1978. Act Nov. 10, 1978, added subsecs. (h) and (i).


1979. Act Dec. 28, 1979, in subsec. (f), in para. (4)(C), inserted "unless such exemption is renewed under paragraph (8)", and added para. (8).


1982. Oct. 13, 1982 (effective as provided by § 6(4)(B0 of such Act, which appears as a note to this section), in subsec. (h)(1), in the introductory matter, deleted "(other than scrimshaw)" following "to any article", and in subpara. (A), substituted "is not less than 100 years of age" for "was made before 1830".

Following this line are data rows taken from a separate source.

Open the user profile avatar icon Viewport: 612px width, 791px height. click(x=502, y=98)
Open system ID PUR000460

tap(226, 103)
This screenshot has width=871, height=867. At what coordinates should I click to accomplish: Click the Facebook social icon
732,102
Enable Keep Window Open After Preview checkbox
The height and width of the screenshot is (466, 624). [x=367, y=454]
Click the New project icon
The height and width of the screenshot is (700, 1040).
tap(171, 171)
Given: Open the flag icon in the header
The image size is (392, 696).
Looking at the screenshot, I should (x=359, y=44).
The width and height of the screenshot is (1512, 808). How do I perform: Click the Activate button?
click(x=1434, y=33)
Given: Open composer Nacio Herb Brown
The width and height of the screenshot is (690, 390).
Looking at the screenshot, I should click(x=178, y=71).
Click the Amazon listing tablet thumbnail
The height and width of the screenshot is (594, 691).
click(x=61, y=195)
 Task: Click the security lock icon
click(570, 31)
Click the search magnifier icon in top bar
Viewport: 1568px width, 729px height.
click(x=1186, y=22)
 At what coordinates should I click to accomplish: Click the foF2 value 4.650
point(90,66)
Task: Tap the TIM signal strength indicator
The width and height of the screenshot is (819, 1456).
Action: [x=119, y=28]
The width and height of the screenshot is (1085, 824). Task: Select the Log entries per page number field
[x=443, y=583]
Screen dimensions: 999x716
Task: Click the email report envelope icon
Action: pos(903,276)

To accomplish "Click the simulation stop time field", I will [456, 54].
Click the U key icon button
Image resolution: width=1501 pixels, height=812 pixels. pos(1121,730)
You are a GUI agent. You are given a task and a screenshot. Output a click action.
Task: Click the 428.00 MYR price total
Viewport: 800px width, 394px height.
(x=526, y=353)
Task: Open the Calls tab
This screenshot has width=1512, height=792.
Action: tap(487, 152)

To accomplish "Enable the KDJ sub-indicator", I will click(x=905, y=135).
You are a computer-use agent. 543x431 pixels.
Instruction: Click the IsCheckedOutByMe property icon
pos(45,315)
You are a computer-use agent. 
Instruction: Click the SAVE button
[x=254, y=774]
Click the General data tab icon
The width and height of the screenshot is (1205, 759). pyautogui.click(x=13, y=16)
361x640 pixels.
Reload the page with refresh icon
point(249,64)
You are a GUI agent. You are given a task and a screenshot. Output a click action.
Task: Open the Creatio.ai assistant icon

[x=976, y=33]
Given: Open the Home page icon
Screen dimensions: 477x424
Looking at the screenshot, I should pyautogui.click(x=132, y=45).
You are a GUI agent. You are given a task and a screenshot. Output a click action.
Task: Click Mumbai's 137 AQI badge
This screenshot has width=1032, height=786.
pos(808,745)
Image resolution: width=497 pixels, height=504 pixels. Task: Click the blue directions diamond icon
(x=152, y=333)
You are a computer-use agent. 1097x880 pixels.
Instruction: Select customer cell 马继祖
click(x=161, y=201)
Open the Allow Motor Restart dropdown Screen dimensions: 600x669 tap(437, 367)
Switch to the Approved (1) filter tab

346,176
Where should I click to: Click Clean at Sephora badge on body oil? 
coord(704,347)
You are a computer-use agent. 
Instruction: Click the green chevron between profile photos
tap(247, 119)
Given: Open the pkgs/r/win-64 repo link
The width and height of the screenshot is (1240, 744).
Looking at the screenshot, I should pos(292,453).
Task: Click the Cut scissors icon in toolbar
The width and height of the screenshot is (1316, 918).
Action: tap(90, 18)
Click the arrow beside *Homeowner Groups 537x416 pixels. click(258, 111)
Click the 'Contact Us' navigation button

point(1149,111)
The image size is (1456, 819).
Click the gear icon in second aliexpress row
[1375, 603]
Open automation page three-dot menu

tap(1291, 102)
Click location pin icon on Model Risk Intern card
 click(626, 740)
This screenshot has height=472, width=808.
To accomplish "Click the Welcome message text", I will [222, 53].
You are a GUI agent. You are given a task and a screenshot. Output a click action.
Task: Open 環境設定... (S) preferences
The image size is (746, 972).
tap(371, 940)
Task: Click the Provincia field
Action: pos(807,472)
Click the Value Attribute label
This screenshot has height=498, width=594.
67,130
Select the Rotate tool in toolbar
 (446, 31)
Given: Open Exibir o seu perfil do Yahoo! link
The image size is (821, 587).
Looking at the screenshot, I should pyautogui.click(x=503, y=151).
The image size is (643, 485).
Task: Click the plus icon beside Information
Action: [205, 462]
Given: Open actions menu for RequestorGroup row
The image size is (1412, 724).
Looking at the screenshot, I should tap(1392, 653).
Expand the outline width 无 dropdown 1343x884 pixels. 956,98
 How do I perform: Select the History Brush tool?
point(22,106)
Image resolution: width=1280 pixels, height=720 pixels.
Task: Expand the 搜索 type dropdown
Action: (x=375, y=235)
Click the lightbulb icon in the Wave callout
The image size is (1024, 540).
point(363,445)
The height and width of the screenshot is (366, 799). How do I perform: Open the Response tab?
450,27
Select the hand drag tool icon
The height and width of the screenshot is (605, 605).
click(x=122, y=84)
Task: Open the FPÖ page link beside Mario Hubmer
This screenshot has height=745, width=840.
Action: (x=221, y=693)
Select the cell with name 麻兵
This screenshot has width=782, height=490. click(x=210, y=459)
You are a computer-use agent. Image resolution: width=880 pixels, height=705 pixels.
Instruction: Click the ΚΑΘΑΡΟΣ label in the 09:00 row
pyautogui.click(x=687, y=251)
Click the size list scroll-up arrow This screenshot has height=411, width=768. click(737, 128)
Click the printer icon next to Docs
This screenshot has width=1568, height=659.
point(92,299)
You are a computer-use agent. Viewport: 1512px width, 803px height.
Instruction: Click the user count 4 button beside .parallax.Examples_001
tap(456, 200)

Such Act further (effective upon enactment on 10/13/82) substituted subsec. (a) for one which read: "The Secretary may permit, under such terms and conditions as he may prescribe, any act otherwise prohibited by section 9 of this Act for scientific purposes or to enhance the propagation or survival of the affected species."; in subsec. (d), substituted "subsections (a)(1)(A)" for "subsections (a)"; in subsec. (f), in para. (1)(B), inserted "substantial" each place it appears, added the sentence beginning "For purposes of this subsection, . . .", and added para. (9); and substituted subsec. (i) for one which read:

"(1) Notwithstanding any other provision of this Act, the Committee shall, within 30 days of the date of the enactment of the Endangered Species Act Amendments of 1978, proceed to consider the exemption of the Tellico Dam and Reservoir Project and the Grayrocks Dam and Reservoir Project from the requirements of section 7(a). For the purposes of such consideration, the Committee shall grant an exemption to such projects if the criteria of section 7(h)(1)(A)(i) and 7(h)(1)(A)(ii) are met. A decision on any such exemption shall be made within 90 days after the date of the enactment of the Endangered Species Act Amendments of 1978. If no decision is made within such 90-day period, such project shall be deemed to be exempted from the requirements of section 7(a).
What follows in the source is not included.